This question is part of the following Ask The Expert session:
Despite our best efforts to optimize CPA and the other numerous variables within a freezing/thawing protocol, cryopreservation is a traumatic process for cells. Therefore, observing some loss of viability after the freezing/thawing process is to be expected, and repeated cycles may result in progressive cell loss. Generally speaking, there are several factors that you need to consider when observing low cell viability: cell health and density when freezing, avoiding prolonged exposure to CPA or room temperature during harvesting, controlled and appropriate cooling rate, avoiding exposure to warm temperatures during transfer to cryogenic storage, and quick thawing and proper removal of CPAs. We have outlined this in more detail in a previous question. I would also suggest that you also check cell viability under microscopy before freezing in order to check dead cell populations in your vessels. To remove the dead cells, you can spin the PBMC with low speed centrifugation during the washing step.
Specifically for PBMCs, progressive loss of cell viability can occur as storage time increases(1). In addition, the disease of the individual from whom the PBMCs come also affects cryopreservation.
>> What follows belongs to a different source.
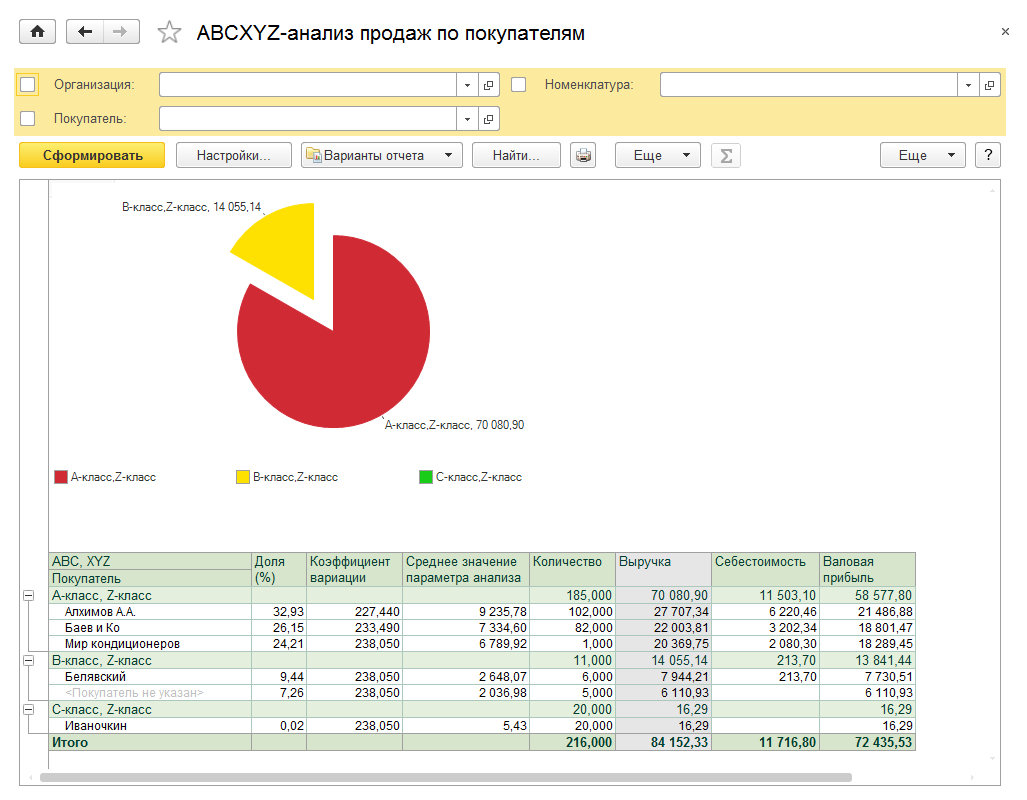
Task: Click the sigma sum icon
Action: (726, 155)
According to literature(2), PBMCs from pediatric patients who are naturally infected with Dengue virus showed reduction of cell viability after cryopreservation, compared to fresh PBMCs from healthy children using the TB exclusion method.
I have included some PBMC protocols for your review. I would pay particular attention to PBMC centrifugation, DMSO and serum concentration, and freezing medium temperature(3,4).